[Problem to work on]
Please reproduce every one of the records below word for word, keeping each line unchanged.

[Dataset rows]
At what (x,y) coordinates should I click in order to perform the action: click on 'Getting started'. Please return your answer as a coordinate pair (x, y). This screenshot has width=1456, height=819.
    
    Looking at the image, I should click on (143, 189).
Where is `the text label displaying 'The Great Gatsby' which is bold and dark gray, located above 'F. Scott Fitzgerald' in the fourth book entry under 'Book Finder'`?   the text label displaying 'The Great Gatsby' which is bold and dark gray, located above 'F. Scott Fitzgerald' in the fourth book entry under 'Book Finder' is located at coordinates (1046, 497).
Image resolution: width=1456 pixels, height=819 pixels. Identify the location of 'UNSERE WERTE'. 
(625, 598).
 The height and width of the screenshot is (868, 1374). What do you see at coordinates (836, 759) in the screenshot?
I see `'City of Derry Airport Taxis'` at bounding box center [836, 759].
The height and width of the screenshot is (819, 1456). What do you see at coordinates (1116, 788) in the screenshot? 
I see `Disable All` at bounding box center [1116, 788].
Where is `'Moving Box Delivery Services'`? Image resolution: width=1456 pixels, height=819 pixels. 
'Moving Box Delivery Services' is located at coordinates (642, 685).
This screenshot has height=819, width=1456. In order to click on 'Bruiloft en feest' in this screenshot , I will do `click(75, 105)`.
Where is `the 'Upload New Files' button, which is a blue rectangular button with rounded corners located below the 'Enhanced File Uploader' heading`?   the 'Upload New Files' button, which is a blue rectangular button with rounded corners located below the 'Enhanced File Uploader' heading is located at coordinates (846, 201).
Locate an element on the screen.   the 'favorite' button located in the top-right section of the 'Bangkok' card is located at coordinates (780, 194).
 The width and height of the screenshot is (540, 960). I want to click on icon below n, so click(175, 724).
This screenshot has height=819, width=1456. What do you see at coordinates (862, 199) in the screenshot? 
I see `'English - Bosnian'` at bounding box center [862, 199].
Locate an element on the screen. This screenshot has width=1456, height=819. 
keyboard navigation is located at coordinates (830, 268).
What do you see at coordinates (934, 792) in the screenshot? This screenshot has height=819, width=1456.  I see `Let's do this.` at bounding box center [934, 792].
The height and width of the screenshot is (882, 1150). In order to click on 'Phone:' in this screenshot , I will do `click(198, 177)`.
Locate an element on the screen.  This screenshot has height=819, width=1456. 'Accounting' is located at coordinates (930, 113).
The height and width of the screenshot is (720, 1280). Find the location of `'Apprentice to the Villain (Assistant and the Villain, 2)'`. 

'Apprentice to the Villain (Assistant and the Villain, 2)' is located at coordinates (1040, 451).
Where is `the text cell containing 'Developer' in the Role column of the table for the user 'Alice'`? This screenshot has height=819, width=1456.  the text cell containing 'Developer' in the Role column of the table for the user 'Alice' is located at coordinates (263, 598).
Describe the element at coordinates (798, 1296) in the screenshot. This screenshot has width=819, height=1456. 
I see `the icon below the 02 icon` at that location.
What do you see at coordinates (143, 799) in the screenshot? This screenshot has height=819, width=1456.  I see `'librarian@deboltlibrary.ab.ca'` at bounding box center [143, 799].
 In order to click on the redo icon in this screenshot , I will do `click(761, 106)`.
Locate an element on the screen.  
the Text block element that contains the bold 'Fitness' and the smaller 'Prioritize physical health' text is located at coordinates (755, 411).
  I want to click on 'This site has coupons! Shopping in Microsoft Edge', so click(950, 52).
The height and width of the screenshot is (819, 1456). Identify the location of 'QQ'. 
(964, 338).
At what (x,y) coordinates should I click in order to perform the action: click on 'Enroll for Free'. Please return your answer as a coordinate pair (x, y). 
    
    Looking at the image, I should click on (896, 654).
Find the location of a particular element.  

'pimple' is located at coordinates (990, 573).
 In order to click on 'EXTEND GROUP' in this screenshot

[Task result]
At what (x,y) coordinates should I click in order to perform the action: click on 'Getting started'. Please return your answer as a coordinate pair (x, y). This screenshot has width=1456, height=819.
    
    Looking at the image, I should click on (143, 189).
Where is `the text label displaying 'The Great Gatsby' which is bold and dark gray, located above 'F. Scott Fitzgerald' in the fourth book entry under 'Book Finder'`?   the text label displaying 'The Great Gatsby' which is bold and dark gray, located above 'F. Scott Fitzgerald' in the fourth book entry under 'Book Finder' is located at coordinates (1046, 497).
Image resolution: width=1456 pixels, height=819 pixels. Identify the location of 'UNSERE WERTE'. 
(625, 598).
 The height and width of the screenshot is (868, 1374). What do you see at coordinates (836, 759) in the screenshot?
I see `'City of Derry Airport Taxis'` at bounding box center [836, 759].
The height and width of the screenshot is (819, 1456). What do you see at coordinates (1116, 788) in the screenshot? 
I see `Disable All` at bounding box center [1116, 788].
Where is `'Moving Box Delivery Services'`? Image resolution: width=1456 pixels, height=819 pixels. 
'Moving Box Delivery Services' is located at coordinates (642, 685).
This screenshot has height=819, width=1456. In order to click on 'Bruiloft en feest' in this screenshot , I will do `click(75, 105)`.
Where is `the 'Upload New Files' button, which is a blue rectangular button with rounded corners located below the 'Enhanced File Uploader' heading`?   the 'Upload New Files' button, which is a blue rectangular button with rounded corners located below the 'Enhanced File Uploader' heading is located at coordinates (846, 201).
Locate an element on the screen.   the 'favorite' button located in the top-right section of the 'Bangkok' card is located at coordinates (780, 194).
 The width and height of the screenshot is (540, 960). I want to click on icon below n, so click(175, 724).
This screenshot has height=819, width=1456. What do you see at coordinates (862, 199) in the screenshot? 
I see `'English - Bosnian'` at bounding box center [862, 199].
Locate an element on the screen. This screenshot has width=1456, height=819. 
keyboard navigation is located at coordinates (830, 268).
What do you see at coordinates (934, 792) in the screenshot? This screenshot has height=819, width=1456.  I see `Let's do this.` at bounding box center [934, 792].
The height and width of the screenshot is (882, 1150). In order to click on 'Phone:' in this screenshot , I will do `click(198, 177)`.
Locate an element on the screen.  This screenshot has height=819, width=1456. 'Accounting' is located at coordinates (930, 113).
The height and width of the screenshot is (720, 1280). Find the location of `'Apprentice to the Villain (Assistant and the Villain, 2)'`. 

'Apprentice to the Villain (Assistant and the Villain, 2)' is located at coordinates (1040, 451).
Where is `the text cell containing 'Developer' in the Role column of the table for the user 'Alice'`? This screenshot has height=819, width=1456.  the text cell containing 'Developer' in the Role column of the table for the user 'Alice' is located at coordinates (263, 598).
Describe the element at coordinates (798, 1296) in the screenshot. This screenshot has width=819, height=1456. 
I see `the icon below the 02 icon` at that location.
What do you see at coordinates (143, 799) in the screenshot? This screenshot has height=819, width=1456.  I see `'librarian@deboltlibrary.ab.ca'` at bounding box center [143, 799].
 In order to click on the redo icon in this screenshot , I will do `click(761, 106)`.
Locate an element on the screen.  
the Text block element that contains the bold 'Fitness' and the smaller 'Prioritize physical health' text is located at coordinates (755, 411).
  I want to click on 'This site has coupons! Shopping in Microsoft Edge', so click(950, 52).
The height and width of the screenshot is (819, 1456). Identify the location of 'QQ'. 
(964, 338).
At what (x,y) coordinates should I click in order to perform the action: click on 'Enroll for Free'. Please return your answer as a coordinate pair (x, y). 
    
    Looking at the image, I should click on (896, 654).
Find the location of a particular element.  

'pimple' is located at coordinates (990, 573).
 In order to click on 'EXTEND GROUP' in this screenshot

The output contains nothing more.